> Information shown
....
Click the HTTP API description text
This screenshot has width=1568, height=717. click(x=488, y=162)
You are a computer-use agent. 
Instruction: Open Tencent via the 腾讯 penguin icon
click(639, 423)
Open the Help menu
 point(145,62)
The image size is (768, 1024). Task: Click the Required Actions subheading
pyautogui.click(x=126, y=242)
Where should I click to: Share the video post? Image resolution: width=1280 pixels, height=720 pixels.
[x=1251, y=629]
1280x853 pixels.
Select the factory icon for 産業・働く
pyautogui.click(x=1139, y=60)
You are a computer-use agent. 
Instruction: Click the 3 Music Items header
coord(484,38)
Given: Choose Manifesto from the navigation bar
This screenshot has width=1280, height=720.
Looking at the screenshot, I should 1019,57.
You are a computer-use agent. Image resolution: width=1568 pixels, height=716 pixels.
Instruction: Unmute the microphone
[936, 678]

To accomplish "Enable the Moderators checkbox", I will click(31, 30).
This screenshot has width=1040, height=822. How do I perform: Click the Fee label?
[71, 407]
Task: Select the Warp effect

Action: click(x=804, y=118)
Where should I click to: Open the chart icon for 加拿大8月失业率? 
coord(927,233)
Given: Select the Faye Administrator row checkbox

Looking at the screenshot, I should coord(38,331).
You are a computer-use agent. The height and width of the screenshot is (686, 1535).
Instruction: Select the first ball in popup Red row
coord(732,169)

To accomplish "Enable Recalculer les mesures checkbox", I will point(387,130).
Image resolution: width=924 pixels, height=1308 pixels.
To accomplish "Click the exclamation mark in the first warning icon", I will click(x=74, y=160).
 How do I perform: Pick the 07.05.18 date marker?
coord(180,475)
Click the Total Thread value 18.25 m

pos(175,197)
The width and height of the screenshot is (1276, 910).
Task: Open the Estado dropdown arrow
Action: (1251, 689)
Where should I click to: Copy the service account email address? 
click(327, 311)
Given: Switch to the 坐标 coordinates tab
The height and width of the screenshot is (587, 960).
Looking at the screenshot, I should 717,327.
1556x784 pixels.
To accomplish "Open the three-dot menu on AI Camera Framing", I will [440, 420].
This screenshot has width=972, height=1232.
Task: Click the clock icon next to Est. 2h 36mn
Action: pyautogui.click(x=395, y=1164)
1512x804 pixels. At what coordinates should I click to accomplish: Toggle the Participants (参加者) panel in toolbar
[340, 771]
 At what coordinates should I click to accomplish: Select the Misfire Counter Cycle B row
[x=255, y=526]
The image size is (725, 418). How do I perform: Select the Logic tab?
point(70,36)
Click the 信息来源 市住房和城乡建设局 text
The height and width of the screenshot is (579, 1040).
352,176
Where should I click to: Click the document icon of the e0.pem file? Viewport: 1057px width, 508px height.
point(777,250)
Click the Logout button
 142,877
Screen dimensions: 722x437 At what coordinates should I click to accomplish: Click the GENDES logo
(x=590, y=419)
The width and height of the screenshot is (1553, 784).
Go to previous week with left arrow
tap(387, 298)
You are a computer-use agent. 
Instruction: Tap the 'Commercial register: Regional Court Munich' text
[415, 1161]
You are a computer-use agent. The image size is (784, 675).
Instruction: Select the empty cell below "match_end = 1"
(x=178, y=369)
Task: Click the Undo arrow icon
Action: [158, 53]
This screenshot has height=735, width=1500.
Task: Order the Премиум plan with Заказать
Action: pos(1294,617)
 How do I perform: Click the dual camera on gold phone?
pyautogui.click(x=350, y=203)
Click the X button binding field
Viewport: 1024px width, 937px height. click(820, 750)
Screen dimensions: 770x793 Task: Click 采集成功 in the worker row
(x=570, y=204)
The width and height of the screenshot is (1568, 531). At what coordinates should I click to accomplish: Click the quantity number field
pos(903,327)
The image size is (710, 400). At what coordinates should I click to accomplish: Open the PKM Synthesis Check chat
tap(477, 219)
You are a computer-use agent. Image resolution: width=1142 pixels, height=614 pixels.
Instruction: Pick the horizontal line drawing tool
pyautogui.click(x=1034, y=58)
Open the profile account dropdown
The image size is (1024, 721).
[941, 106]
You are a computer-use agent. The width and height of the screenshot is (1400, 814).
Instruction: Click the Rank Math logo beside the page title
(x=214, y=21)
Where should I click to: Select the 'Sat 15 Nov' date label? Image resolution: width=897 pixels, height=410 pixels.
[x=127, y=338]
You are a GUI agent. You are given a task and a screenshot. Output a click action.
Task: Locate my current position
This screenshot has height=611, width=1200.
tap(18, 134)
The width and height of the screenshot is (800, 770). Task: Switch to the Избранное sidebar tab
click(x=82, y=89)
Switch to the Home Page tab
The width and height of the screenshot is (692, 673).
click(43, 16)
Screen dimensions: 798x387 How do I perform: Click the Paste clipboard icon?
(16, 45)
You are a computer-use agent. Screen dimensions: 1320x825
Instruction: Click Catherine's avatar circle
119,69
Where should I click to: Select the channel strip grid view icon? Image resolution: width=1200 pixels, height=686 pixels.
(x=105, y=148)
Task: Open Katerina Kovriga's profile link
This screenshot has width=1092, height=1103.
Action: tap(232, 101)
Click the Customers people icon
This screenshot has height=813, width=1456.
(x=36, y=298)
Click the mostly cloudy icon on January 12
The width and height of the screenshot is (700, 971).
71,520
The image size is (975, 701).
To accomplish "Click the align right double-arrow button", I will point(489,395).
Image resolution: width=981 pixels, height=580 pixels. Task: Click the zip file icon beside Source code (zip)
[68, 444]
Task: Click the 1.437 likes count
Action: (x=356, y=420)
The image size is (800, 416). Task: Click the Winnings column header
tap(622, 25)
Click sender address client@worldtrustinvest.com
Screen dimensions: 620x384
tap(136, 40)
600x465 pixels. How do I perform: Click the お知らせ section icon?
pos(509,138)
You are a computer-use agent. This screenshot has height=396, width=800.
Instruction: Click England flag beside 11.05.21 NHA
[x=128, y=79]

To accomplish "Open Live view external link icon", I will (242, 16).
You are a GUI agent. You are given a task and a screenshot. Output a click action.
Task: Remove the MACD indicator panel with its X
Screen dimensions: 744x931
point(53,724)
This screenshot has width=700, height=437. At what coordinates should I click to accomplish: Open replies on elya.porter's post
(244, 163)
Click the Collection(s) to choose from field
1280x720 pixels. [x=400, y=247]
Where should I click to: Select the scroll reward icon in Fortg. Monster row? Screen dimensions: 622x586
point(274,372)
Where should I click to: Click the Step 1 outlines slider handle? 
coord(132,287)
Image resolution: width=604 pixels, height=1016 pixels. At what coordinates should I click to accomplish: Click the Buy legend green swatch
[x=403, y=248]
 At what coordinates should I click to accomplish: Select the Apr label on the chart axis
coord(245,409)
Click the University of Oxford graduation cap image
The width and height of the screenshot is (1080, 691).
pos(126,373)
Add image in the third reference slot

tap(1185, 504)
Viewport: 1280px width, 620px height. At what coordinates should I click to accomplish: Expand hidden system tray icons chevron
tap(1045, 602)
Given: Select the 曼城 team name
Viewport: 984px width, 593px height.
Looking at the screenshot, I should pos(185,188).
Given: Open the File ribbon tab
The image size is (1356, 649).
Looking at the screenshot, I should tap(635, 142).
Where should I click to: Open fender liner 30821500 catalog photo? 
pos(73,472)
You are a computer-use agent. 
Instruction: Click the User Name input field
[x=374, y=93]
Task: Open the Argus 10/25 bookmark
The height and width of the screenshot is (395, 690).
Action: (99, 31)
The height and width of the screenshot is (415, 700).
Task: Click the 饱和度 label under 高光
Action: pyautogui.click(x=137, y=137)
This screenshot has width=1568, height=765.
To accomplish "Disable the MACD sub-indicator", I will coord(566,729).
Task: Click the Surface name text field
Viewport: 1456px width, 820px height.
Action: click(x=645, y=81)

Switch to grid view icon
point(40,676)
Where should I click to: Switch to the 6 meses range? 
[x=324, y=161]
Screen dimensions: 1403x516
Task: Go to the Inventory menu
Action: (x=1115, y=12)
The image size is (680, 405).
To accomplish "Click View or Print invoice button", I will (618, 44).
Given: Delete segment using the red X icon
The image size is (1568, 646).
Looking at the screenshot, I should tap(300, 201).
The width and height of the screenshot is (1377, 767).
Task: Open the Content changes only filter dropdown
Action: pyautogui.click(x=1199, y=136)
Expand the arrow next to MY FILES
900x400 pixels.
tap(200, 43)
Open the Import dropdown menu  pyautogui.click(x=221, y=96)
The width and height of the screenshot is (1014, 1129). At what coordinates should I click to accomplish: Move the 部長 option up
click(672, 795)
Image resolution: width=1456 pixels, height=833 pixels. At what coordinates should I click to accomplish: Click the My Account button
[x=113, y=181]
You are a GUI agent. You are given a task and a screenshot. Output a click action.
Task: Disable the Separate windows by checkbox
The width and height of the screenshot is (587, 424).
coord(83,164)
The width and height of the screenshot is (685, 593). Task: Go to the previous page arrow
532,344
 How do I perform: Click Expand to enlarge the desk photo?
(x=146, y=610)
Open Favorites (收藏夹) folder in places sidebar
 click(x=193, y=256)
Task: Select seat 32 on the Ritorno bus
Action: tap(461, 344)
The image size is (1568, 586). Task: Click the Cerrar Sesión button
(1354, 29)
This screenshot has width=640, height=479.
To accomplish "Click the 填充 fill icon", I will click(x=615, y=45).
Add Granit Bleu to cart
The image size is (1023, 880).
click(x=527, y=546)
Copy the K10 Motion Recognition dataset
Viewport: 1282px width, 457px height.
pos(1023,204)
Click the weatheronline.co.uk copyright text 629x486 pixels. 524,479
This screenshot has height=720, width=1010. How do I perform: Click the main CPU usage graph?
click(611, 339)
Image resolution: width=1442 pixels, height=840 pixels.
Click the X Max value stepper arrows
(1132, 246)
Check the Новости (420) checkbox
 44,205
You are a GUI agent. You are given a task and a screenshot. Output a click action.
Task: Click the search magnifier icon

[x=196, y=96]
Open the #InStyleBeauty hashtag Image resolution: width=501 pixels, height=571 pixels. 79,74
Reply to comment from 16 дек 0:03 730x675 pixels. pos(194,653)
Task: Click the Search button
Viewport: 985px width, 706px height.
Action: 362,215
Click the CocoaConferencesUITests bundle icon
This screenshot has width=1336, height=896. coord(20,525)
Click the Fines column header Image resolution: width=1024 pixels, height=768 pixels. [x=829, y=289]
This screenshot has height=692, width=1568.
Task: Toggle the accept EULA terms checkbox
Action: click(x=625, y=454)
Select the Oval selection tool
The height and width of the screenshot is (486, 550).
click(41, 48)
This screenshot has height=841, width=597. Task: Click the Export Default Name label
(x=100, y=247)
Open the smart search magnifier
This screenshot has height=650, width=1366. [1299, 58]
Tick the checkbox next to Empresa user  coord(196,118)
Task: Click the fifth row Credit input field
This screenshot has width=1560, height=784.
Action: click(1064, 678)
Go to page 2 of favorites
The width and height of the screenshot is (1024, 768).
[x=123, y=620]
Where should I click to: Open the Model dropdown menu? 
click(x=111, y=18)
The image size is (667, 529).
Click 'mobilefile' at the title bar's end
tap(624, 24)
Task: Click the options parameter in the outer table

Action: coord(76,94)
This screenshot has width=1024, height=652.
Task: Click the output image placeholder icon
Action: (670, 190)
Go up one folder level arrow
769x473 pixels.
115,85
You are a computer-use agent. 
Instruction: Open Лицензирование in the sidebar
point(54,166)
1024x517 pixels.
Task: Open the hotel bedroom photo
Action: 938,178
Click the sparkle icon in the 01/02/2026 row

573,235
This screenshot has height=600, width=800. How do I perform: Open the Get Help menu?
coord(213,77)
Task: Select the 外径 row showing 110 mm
....
Look through the listing above, please, and state how many lines hold the word "profile"; the number alone is the answer.

> Output of the exercise
2